The two proposed categories make a lot of sense. Here are some quick thoughts:
Stablecoin Correlated
As USDC is the most widely used asset here, we’ll focus on looking at market statistics w.r.t. USDC. Here is the data for each other stablecoin in terms of correlation to USDC and volatility.
Asset | Correlation | Annualized Volatility |
---|---|---|
DAI | 0.6360134363523353 | 0.07520787797204237 |
USDT | -0.9387355919442245 | 0.083167357372289349 |
LUSD | 0.023164599938603453 | 0.38219685984517476 |
SUSD | -0.10644733595207438 | 0.37559131823481279 |
BUSD | 0.14708433181779257 | 0.20832720041021555 |
TUSD | -0.03723445277966629 | 0.3592963910047251 |
FRAX | -0.02534000257895037 | 0.25140117969517578 |
One thing to note when interpreting these volatility numbers: They are going to seem a bit high has they are annualized (from 12/22), but this is still an apples to apples comparison between stablecoins. We’ll update our analysis if these trends change over time
- DAI is an obvious one to include as its high usage and low risk
- It might make sense to not add USDT given the fact that it is highly uncorrelated with USDC (albeit it has small volatility)

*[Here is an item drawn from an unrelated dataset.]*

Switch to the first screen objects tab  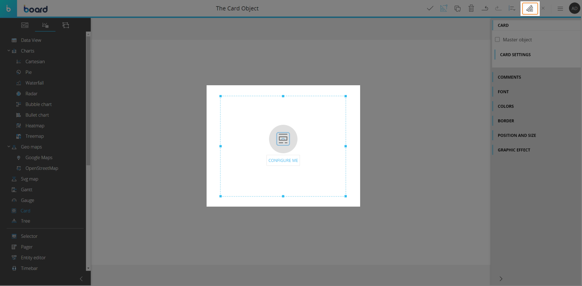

- sUSD, LUSD, and TUSD do not seem to hold their peg as well as BUSD and DAI. They also have lower usage, so their are higher risk and lower value. That being said, the Aave community could bet on their growth and choose to include them here.
ETH Correlated
Right now, it seems like the community is pretty focused on keeping risk low. Given that, it is very unlikely that the wstETH and ETH pool should have this high of a LTV and Liquidation Threshold. Given the past price movements, potential price deviations, and recursive nature of potential positions in this assets, it would be more prudent to start the pool with a LTV of 85% and 90%, with a Liquidation Penalty of 3%. We’d be happy to push to increase these parameters later if the risks are appropriate.